Gpt-4 vision few shot prompting with images

Can someone provide a complete code with libraries to demonstrate few shot prompting with images? Here’s the use case I’m focusing on. I want to prompt the model with a pair of reference and shelf image providing the description. So next when the user uploads new pairs of reference shelf images the model is able to generate similar descriptions.

1 Like

A single user message that includes a few images will look like:

user_message = [ { "role": "user", "content": [ { "type": "text", "text": "describe these two images", }, { "type": "image_url", "image_url": {"url": f"data:image/jpeg;base64,{base64_image1}", "detail": "low"} }, { "type": "image_url", "image_url": {"url": f"data:image/png;base64,{base64_image2}", "detail": "high"} } ] } ]

Past turns of conversation that have the user image input and the AI assistant answer can be exactly the same as first sent if you want the AI to continue seeing the contents of the images in past messages.

Chat history can be the same preservation of information as you would send in a normal chat (at higher expense with images), or you can start to expire and remove the actual images from being sent again after a limited number of future turns.
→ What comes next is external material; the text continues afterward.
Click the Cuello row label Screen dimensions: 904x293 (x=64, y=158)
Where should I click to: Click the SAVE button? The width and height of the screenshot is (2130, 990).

The style of response the AI writes is unlikely to vary much if you are having it perform similar tasks again. It is only when the older image content is still important that you’d send them again, otherwise, old images would be a distraction.

2 Likes

But where you are labelling the image few shot means images and its output how we want

Multi-shot means training an AI on a pattern in the context you send, where it can learn the desired output.
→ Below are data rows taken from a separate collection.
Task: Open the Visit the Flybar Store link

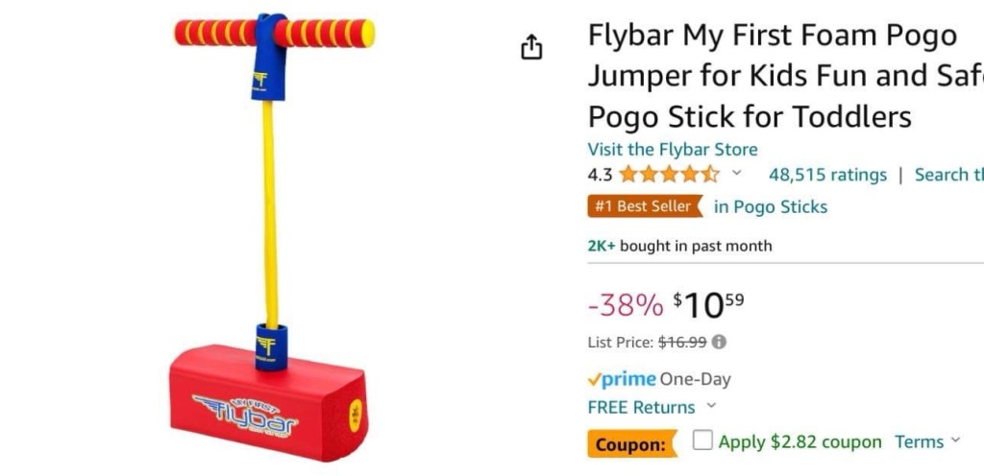Action: [x=673, y=149]
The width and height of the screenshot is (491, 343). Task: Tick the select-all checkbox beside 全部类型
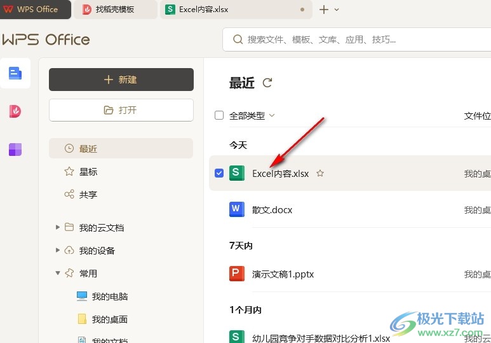pos(219,116)
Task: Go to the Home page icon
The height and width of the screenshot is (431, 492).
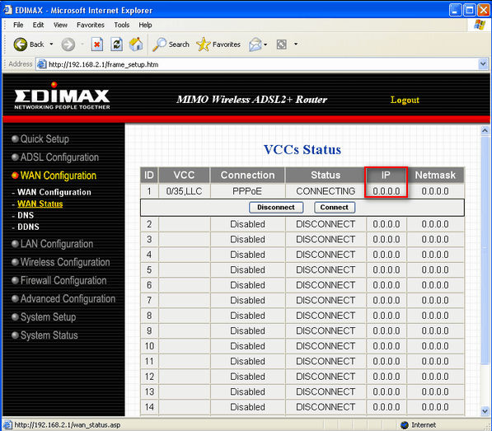Action: pyautogui.click(x=136, y=45)
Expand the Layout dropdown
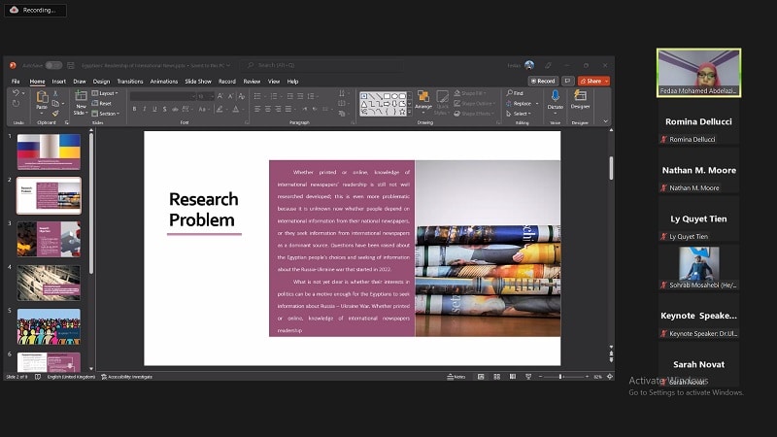 point(106,93)
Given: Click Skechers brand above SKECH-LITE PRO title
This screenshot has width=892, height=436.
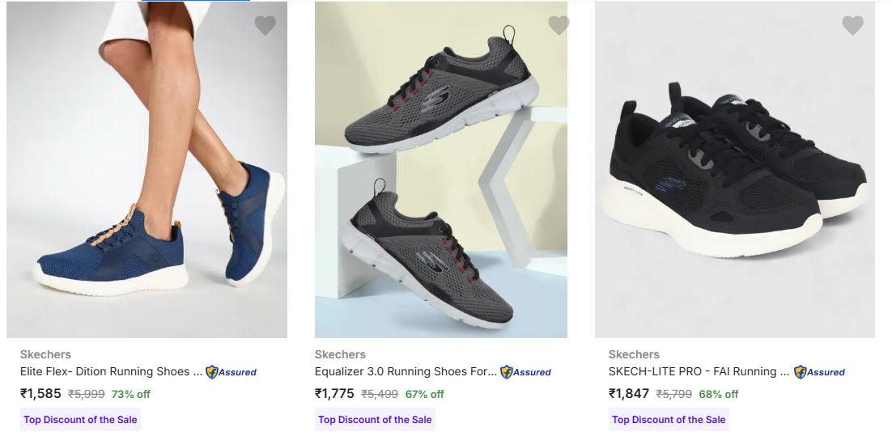Looking at the screenshot, I should (634, 354).
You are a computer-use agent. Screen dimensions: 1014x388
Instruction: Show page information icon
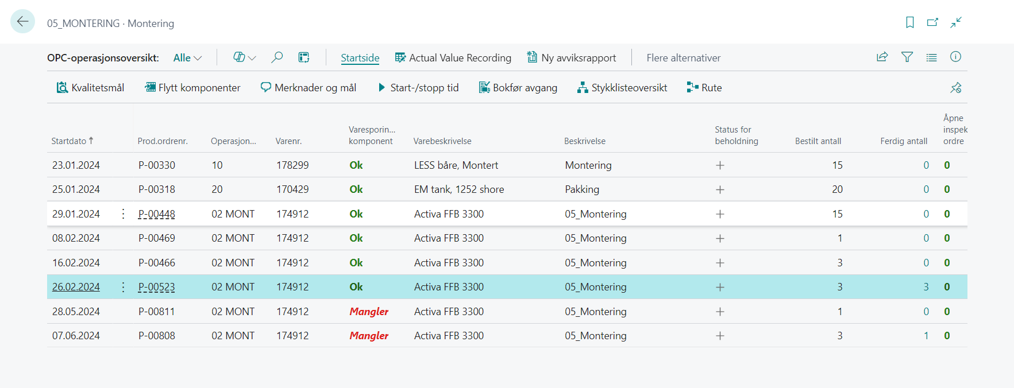click(x=955, y=57)
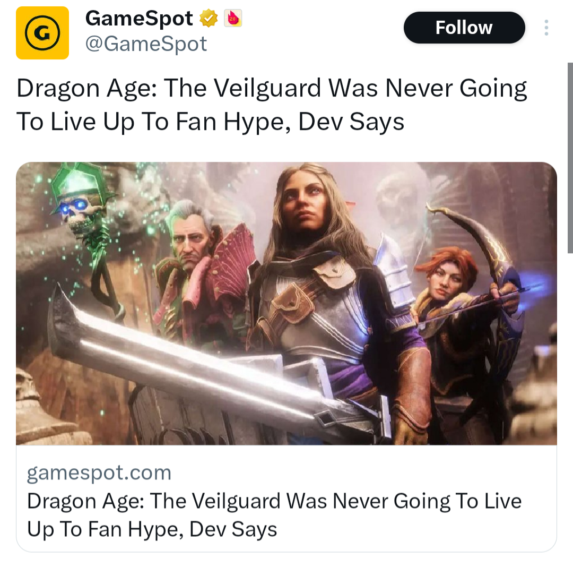
Task: Click the pink affiliate badge beside the name
Action: coord(233,18)
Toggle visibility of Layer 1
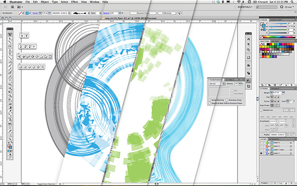Image resolution: width=297 pixels, height=186 pixels. (x=261, y=153)
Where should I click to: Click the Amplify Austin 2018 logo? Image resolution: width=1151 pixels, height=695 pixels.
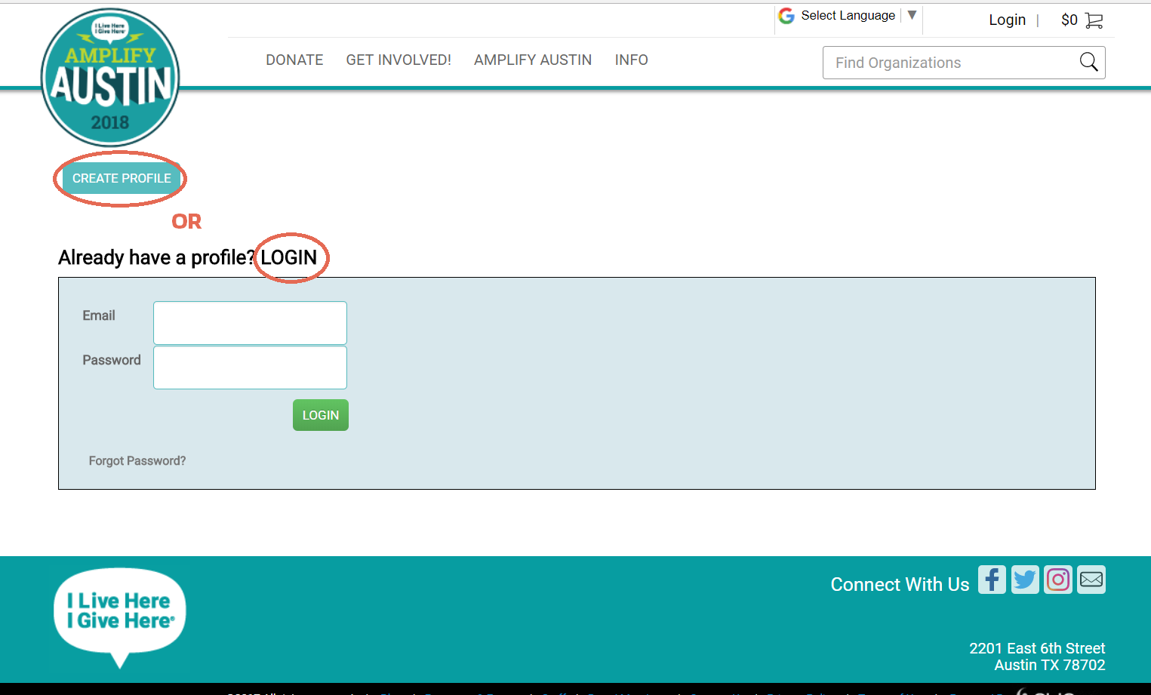(x=110, y=78)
Just the unseen prompts of “user” and “assistant” are one such pattern when you send by chat completions, and that break in the language to signify a different respondent is necessary when using a base AI.

A example set of training examples one might sent to the AI to show it the responses desired from messages that include training images:

user: safe? (picture of lion)
assistant: {“safety”: “unsafe”}
user: safe? (picture of baby)
assistant: {“safety”: “safe”}
user: safe? (picture of blowtorch)
assistant: {“safety”: “unsafe”}
user: safe? (picture of school glue)
assistant: {“safety”: “safe”}

By the previous conversation, in this case also using stock images, a new user input in the same format can evoke the same response and decision-making.

Chat models are now overtrained and can barely learn from context.